British noble (1736-1826)

Elizabeth Townshend, Viscountess Sydney (7 April 1736 - 1 May 1826) was the wife of Thomas Townshend, 1st Viscount Sydney.

She was the daughter of Richard Powys, MP, and his wife, the former Lady Mary Brudenell, daughter of George Brudenell, 3rd Earl of Cardigan. Elizabeth's sister Mary married James Stopford, 2nd Earl of Courtown. Following their father's death in 1743, their mother remarried, her second husband being Thomas Bowlby, MP.

Elizabeth herself married the viscount on 19 May 1760. They had twelve children in all, several of whom died in infancy.

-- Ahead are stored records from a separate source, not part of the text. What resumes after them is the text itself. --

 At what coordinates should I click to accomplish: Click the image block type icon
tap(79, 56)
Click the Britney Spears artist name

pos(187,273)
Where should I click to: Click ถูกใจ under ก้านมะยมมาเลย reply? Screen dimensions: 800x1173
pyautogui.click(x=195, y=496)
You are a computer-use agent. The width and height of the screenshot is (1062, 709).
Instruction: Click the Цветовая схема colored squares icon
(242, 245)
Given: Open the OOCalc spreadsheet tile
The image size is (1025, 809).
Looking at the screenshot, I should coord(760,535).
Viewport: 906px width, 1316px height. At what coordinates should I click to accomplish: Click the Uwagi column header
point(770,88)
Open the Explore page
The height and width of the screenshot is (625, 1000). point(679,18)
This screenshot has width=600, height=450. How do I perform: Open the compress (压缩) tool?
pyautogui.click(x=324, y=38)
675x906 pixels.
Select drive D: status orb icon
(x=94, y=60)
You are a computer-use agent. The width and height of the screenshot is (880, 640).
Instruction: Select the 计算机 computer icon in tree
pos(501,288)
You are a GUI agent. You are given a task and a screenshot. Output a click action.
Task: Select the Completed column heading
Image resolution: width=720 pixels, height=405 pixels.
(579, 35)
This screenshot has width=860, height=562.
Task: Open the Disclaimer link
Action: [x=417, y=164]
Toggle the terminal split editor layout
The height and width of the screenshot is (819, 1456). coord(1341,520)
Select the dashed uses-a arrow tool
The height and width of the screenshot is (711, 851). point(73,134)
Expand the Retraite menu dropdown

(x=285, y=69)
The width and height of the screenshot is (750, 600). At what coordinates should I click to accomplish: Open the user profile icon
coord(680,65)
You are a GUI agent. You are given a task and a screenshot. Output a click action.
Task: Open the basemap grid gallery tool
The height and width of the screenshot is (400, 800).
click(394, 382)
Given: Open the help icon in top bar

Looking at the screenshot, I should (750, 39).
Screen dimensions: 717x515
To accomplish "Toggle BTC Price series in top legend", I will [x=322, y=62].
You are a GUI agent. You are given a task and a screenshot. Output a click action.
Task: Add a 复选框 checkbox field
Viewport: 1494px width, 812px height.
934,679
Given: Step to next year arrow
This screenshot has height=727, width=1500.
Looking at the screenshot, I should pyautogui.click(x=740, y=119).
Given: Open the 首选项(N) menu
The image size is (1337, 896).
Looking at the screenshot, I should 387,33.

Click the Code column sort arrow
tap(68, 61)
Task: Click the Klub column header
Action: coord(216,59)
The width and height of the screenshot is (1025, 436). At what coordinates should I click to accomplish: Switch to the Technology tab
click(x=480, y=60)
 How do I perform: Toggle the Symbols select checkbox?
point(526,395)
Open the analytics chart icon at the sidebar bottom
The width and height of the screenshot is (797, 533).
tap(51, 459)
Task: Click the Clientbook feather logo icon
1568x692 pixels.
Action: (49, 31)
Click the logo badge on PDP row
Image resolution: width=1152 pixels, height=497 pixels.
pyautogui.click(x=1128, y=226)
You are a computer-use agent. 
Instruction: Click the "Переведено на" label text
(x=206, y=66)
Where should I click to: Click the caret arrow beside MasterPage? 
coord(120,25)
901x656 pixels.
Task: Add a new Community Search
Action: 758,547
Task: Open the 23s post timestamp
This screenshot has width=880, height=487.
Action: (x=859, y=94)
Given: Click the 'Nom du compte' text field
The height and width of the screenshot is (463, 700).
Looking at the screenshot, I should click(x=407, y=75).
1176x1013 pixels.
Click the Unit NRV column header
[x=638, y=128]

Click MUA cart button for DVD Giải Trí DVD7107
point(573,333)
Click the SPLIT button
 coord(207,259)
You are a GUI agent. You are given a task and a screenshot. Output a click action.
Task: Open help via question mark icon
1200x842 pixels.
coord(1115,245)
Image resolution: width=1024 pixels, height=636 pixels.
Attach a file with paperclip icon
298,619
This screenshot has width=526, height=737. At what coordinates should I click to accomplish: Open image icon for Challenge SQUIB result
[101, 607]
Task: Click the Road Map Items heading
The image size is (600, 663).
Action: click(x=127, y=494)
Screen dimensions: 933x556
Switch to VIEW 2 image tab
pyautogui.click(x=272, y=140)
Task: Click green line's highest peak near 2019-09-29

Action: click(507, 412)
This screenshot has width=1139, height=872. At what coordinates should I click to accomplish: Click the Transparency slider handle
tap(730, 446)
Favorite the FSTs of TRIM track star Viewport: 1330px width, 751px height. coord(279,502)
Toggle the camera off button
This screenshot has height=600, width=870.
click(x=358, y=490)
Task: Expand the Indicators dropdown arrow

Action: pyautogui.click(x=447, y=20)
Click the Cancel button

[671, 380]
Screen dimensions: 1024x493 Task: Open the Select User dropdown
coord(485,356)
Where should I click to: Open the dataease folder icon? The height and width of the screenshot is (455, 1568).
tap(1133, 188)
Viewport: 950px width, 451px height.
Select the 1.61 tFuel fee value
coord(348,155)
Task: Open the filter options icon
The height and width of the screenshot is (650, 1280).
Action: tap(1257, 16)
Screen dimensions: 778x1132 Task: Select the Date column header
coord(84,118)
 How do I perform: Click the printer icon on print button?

They included:

- Hon. Georgiana Townshend (1761-1835)
- Hon. Mary Elizabeth Townshend (1762-1821), who married General John Pitt, 2nd Earl of Chatham
- John Thomas Townshend, 2nd Viscount Sydney of St. Leonards (1764-1831)
- Albinia Ann (1765-1770)
- Horatio George Townshend (1766-1773)
- Frederick Roger (1770-1782)
- Hon. Frances Townshend (1772-1854)
- Hon. Henrietta Catherine Townshend (1773-1814) who married Charles Montagu-Scott, 4th Duke of Buccleuch, and had children
- Sophia Charlotte (1777)
- William Augustus Townshend (1776-1816)

From 1791 to 1818, she was a Lady of the Bedchamber to Charlotte of Mecklenburg-Strelitz, queen consort of King George III of the United Kingdom.

The viscount died in June 1800, aged 67, and was succeeded in his titles by his son, John Thomas. Viscountess Sydney died in May 1826, aged 90.